From 0352e09dfd79dc39e43074f57aaf83be3b22c3ad Mon Sep 17 00:00:00 2001
From: Alberto Soragna <alberto.soragna@gmail.com>
Date: Tue, 18 Oct 2022 07:35:54 +0900
Subject: [PATCH 1/2] various fixes to ament-copyright and add
 --allowed-licenses argument

Signed-off-by: Alberto Soragna <alberto.soragna@gmail.com>
---
 ament_copyright/ament_copyright/main.py   | 44 ++++++++++----
 ament_copyright/ament_copyright/parser.py | 72 ++++++++++++++---------
 ament_copyright/test/test_parser.py       | 10 ++--
 3 files changed, 83 insertions(+), 43 deletions(-)

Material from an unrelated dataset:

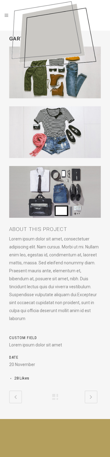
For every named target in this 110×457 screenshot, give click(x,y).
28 (21, 378)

diff --git a/ament_copyright/ament_copyright/main.py b/ament_copyright/ament_copyright/main.py
index 3077ca1c3..833ba11e7 100644
--- a/ament_copyright/ament_copyright/main.py
+++ b/ament_copyright/ament_copyright/main.py
@@ -29,11 +29,11 @@
 from ament_copyright import UNKNOWN_IDENTIFIER
 from ament_copyright.crawler import get_files
 from ament_copyright.parser import get_comment_block
+from ament_copyright.parser import get_copyright_information_regex
 from ament_copyright.parser import get_index_of_next_line
 from ament_copyright.parser import parse_file
 from ament_copyright.parser import scan_past_coding_and_shebang_lines
 from ament_copyright.parser import scan_past_empty_lines
-from ament_copyright.parser import search_copyright_information
 
 
 def main(argv=sys.argv[1:]):
@@ -61,6 +61,13 @@ def main(argv=sys.argv[1:]):
         default=[],
         dest='excludes',
         help='The filenames to exclude.')
+    parser.add_argument(
+        '--allowed-licenses',
+        metavar='license name',
+        nargs='+',
+        default=[],
+        dest='allowed_licenses',
+        help='List of valid licenses.')
     group = parser.add_mutually_exclusive_group()
     group.add_argument(
         '--add-missing',
@@ -112,9 +119,20 @@ def main(argv=sys.argv[1:]):
     if not filenames:
         print('No repository roots and files found')
 
+    # if user has specified a list of allowed licenses, use only those
+    if args.allowed_licenses:
+        allowed_licenses = {}
+        for license_name in args.allowed_licenses:
+            if license_name in licenses:
+                allowed_licenses[license_name] = licenses[license_name]
+            else:
+                assert False, 'Requested unknown license: ' + license_name
+    else:
+        allowed_licenses = licenses
+
     file_descriptors = {}
     for filename in sorted(filenames):
-        file_descriptors[filename] = parse_file(filename)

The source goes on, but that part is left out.